Cher lecteur,
L’Etat se félicite régulièrement de la bonne tenue de ses recettes. Les courbes montent, les communiqués saluent « l’effort budgétaire », et l’on parle d’optimisation. Très bien. Mais encore faut-il regarder d’où vient réellement l’argent.
Prenons un exemple particulièrement parlant : les droits de succession.

La France, déjà championne du monde de la pression fiscale, figure aussi sur le podium des pays qui taxent le plus lourdement la transmission du patrimoine. Et les chiffres parlent d’eux-mêmes.

Entre 2010 et 2024, les recettes liées aux frais de succession ont augmenté de 9,1 Mds€, soit +132 %. Ce n’est pas une simple variation technique. Ce n’est pas une « amélioration de gestion ». C’est une hausse massive des montants encaissés.
Et cette hausse ne tombe pas du ciel.
Elle correspond en grande partie à un phénomène démographique : l’arrivée à l’âge des transmissions de la génération des baby-boomers. Une génération qui a accumulé du patrimoine immobilier, financier, professionnel. Une génération qui a travaillé, épargné, investi pendant une quarantaine d’années.
Aujourd’hui, une part croissante de cette richesse change de main. Et à chaque transmission, l’Etat prélève sa quote-part.
Le gouvernement parle d’optimisation. En réalité, une partie des « bonnes nouvelles budgétaires » repose sur cette mécanique : plus de transmissions, donc plus de prélèvements.
La question devient alors personnelle.
Si vous êtes à la retraite et que vous avez des enfants, deux options s’offrent à vous.
Vous pouvez conserver votre patrimoine jusqu’au dernier souffle. Le jour venu, la succession s’ouvrira automatiquement, un notaire interviendra, un inventaire sera établi, l’administration calculera les droits et l’Etat prendra sa part selon le barème en vigueur.
Ou vous pouvez décider d’anticiper.
Donner de son vivant ne signifie pas se faire dépouiller. Cela signifie s’organiser.
Donner de son vivant, ce que le droit prévoit
En France, chaque parent peut donner à chacun de ses enfants 100 000 € tous les 15 ans en franchise de droits. A cela peuvent s’ajouter certains dons familiaux de sommes d’argent sous conditions d’âge. Ces abattements se reconstituent avec le temps. Ne pas les utiliser, c’est laisser passer une fenêtre fiscale.

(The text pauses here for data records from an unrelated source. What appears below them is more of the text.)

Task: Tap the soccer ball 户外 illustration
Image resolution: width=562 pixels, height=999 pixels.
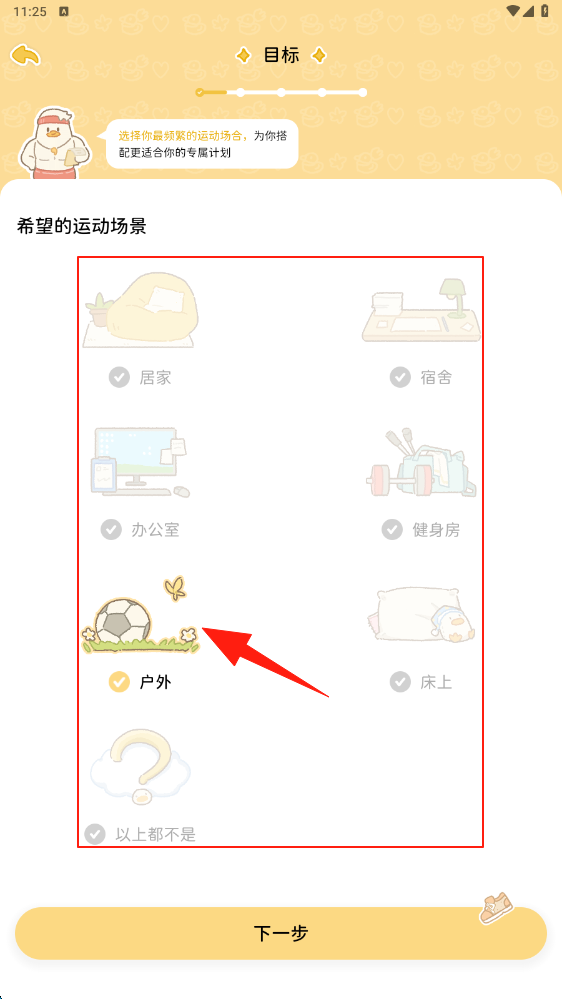Action: [141, 615]
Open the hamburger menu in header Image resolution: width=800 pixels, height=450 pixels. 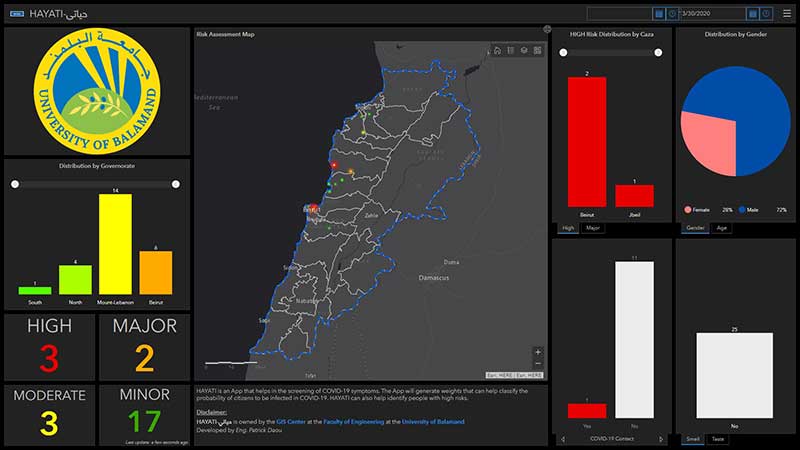[787, 13]
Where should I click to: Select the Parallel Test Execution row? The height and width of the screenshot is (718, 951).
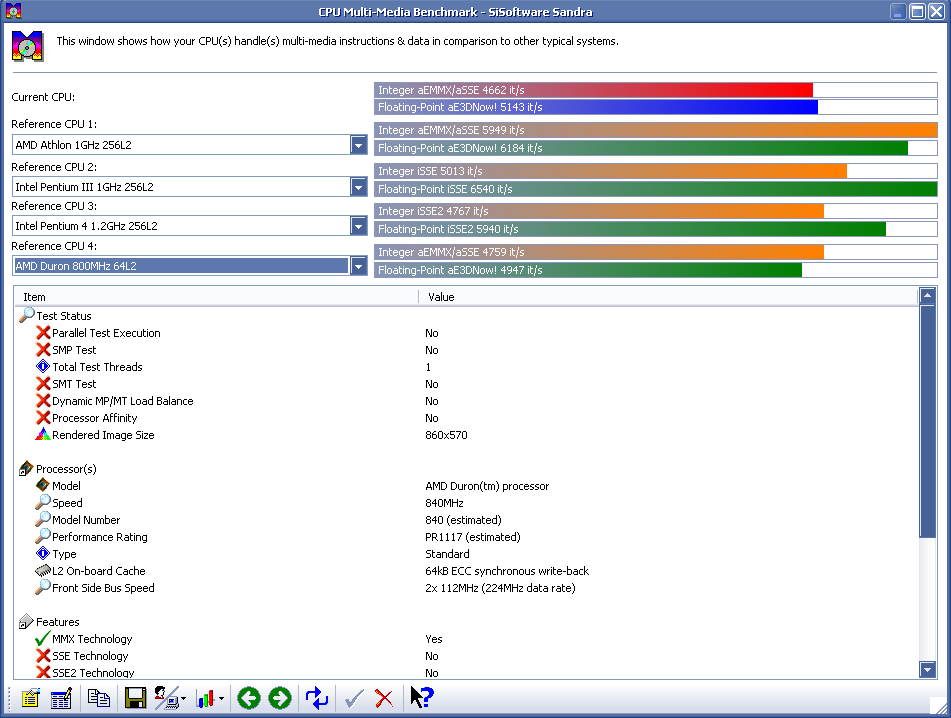[106, 333]
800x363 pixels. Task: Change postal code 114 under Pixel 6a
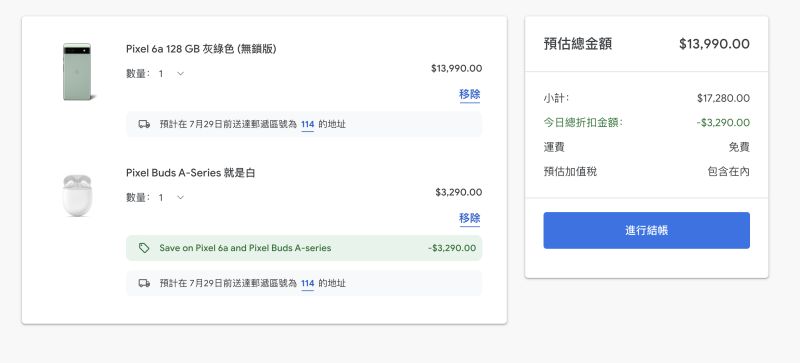307,124
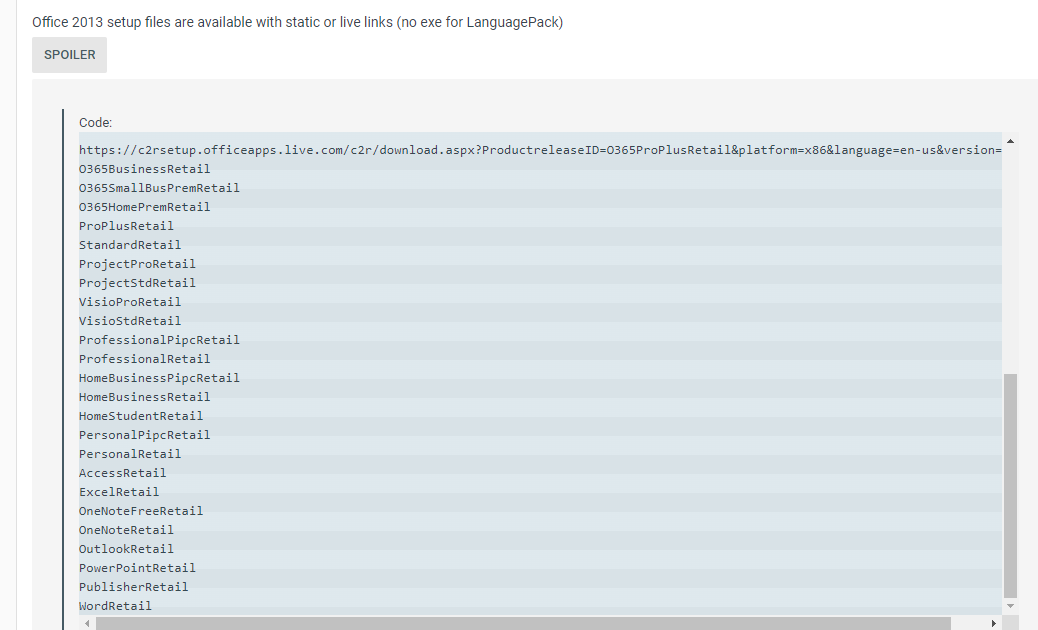
Task: Click the code box scroll down arrow
Action: (x=1010, y=605)
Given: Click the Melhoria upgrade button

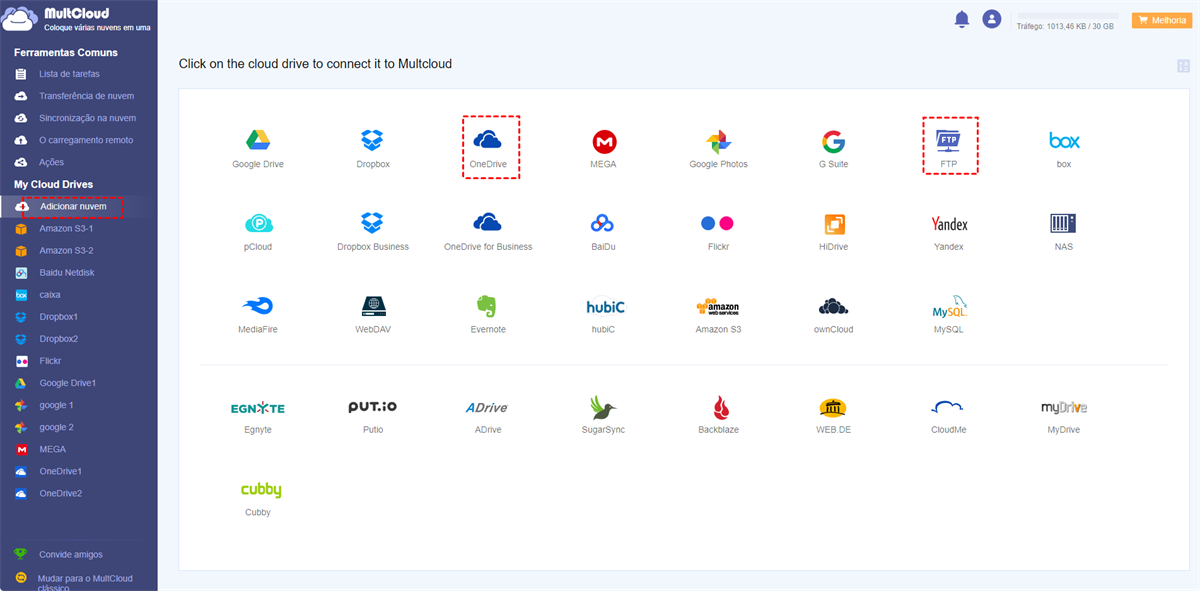Looking at the screenshot, I should [1160, 20].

La procédure est encadrée, mais simple dans son principe. Une donation peut être réalisée devant notaire (c’est obligatoire pour un bien immobilier) ou par acte sous seing privé pour des sommes d’argent, à condition d’être déclarée à l’administration. Le bénéficiaire doit accepter la donation. Les droits éventuels sont calculés après application des abattements. Et l’opération est définitivement actée.
Il existe plusieurs outils pour adapter la stratégie à votre situation : la donation-partage, pour figer les valeurs et éviter les conflits futurs, le démembrement de propriété pour transmettre la nue-propriété tout en conservant l’usufruit (et donc les revenus), l’assurance-vie pour transmettre hors cadre successoral classique dans certaines limites.
Ce sont des mécanismes légaux. Prévus par le droit. Parfaitement assumés par le législateur.
Ne pas les utiliser, en revanche, revient à laisser l’Etat décider seul du calendrier et du montant prélevé après votre décès.
La hausse de 132 % des recettes de succession en quatorze ans n’est pas un détail statistique. C’est la traduction concrète d’un phénomène : l’Etat prélève une part croissante du patrimoine des Français.
En matière de transmission, l’inaction n’est pas neutre. Elle a un coût.
Et dans le contexte actuel des finances publiques, parier sur une baisse spontanée de la pression successorale relève davantage de l’optimisme que de la stratégie.